Copy everything in the setup guide below from "# Edit .env" down to "strong, random value)", swapping "PostgreSQL" for "MySQL" wherever it appears.

▶ _Provided text_
★ ★ ★ ★ ★
For Local Development

  • Java 21 or higher
  • Maven 3.8+
  • Apache Kafka (or use Docker)
  • PostgreSQL (optional, for production profile)

For Docker Deployment

  • Docker 20.10+
  • Docker Compose 2.0+

Configuration

User Application

The application supports multiple profiles:

Test Profile (default)

  • Uses H2 in-memory database
  • H2 console available at /h2-console
  • Default credentials: sa/12345

Environment Variables

KAFKA_URI=localhost:9092          # Kafka bootstrap servers
CLIENT_ID=default.client-id       # OAuth2 client ID
CLIENT_SECRET=default.client-secret # OAuth2 client secret
CLIENT_NAME=default.client-name   # OAuth2 client name
REDIRECT_URI=https://www.google.com.br # OAuth2 redirect URI
TOKEN_TTL=3600                    # Token time-to-live in seconds

Mail Application

Configure Kafka connection and mail server settings in application.yml:

spring:
  kafka:
    consumer:
      bootstrap-servers: localhost:9092
      group-id: user-created-group
  mail:
    host: smtp.example.com
    port: 587
    username: [email protected]
    password: your-password

Getting Started

Option 1: Docker Compose (Recommended)

The easiest way to run the entire application stack:

1. Create Environment File

Create a .env file in the root directory based on .env-example:

# Copy the example file
cp .env-example .env

# Edit .env and configure all required variables

Required Environment Variables:

  • DB_PASSWORD - PostgreSQL database password
  • DB_USERNAME - PostgreSQL database username
  • CLIENT_ID - OAuth2 client ID
  • CLIENT_SECRET - OAuth2 client secret (use a strong, random value)
  • CLIENT_NAME - OAuth2 client name
  • MAIL_USERNAME - SMTP username (your email address)
  • MAIL_PASSWORD - SMTP password or app-specific password
  • MAIL_HOST - SMTP server host (e.g., smtp.gmail.com)
★ ★ ★ ★ ★
▶ _Entries provided_
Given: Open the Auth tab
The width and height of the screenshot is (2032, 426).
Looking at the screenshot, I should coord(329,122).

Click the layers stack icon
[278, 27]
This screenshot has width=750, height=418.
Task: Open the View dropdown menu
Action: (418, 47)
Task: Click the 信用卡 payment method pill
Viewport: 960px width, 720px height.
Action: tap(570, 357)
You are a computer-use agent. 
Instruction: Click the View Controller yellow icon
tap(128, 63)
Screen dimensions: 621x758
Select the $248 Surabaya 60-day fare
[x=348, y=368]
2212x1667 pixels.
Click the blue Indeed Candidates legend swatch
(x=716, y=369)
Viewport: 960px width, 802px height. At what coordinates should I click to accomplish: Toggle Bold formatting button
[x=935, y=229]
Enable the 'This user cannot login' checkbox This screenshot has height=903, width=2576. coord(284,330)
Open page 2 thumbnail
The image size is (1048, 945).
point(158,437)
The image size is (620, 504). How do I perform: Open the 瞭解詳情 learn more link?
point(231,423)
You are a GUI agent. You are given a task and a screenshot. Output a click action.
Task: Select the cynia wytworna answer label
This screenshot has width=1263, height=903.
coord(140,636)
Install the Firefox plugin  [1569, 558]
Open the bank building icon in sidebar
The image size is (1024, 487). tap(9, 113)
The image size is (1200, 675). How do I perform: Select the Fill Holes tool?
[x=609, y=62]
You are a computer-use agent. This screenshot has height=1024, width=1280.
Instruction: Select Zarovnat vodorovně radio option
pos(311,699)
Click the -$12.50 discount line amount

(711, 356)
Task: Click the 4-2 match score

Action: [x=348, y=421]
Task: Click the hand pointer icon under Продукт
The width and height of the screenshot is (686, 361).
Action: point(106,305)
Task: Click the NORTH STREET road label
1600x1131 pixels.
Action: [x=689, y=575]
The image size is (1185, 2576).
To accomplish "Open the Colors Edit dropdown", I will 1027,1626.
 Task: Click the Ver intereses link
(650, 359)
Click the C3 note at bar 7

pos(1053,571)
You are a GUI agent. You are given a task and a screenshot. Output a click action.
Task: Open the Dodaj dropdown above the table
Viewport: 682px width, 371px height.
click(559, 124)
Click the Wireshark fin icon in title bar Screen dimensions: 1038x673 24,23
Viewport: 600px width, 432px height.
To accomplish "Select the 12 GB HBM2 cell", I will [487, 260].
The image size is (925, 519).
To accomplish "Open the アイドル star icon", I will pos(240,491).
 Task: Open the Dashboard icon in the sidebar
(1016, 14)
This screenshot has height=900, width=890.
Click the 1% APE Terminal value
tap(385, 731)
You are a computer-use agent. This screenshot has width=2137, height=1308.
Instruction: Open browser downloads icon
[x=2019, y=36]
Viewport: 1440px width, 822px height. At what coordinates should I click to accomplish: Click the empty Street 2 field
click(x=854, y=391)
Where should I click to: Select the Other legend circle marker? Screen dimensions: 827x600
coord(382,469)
★ ★ ★ ★ ★
▶ _Result for this task_
# Edit .env and configure all required variables

Required Environment Variables:

  • DB_PASSWORD - MySQL database password
  • DB_USERNAME - MySQL database username
  • CLIENT_ID - OAuth2 client ID
  • CLIENT_SECRET - OAuth2 client secret (use a strong, random value)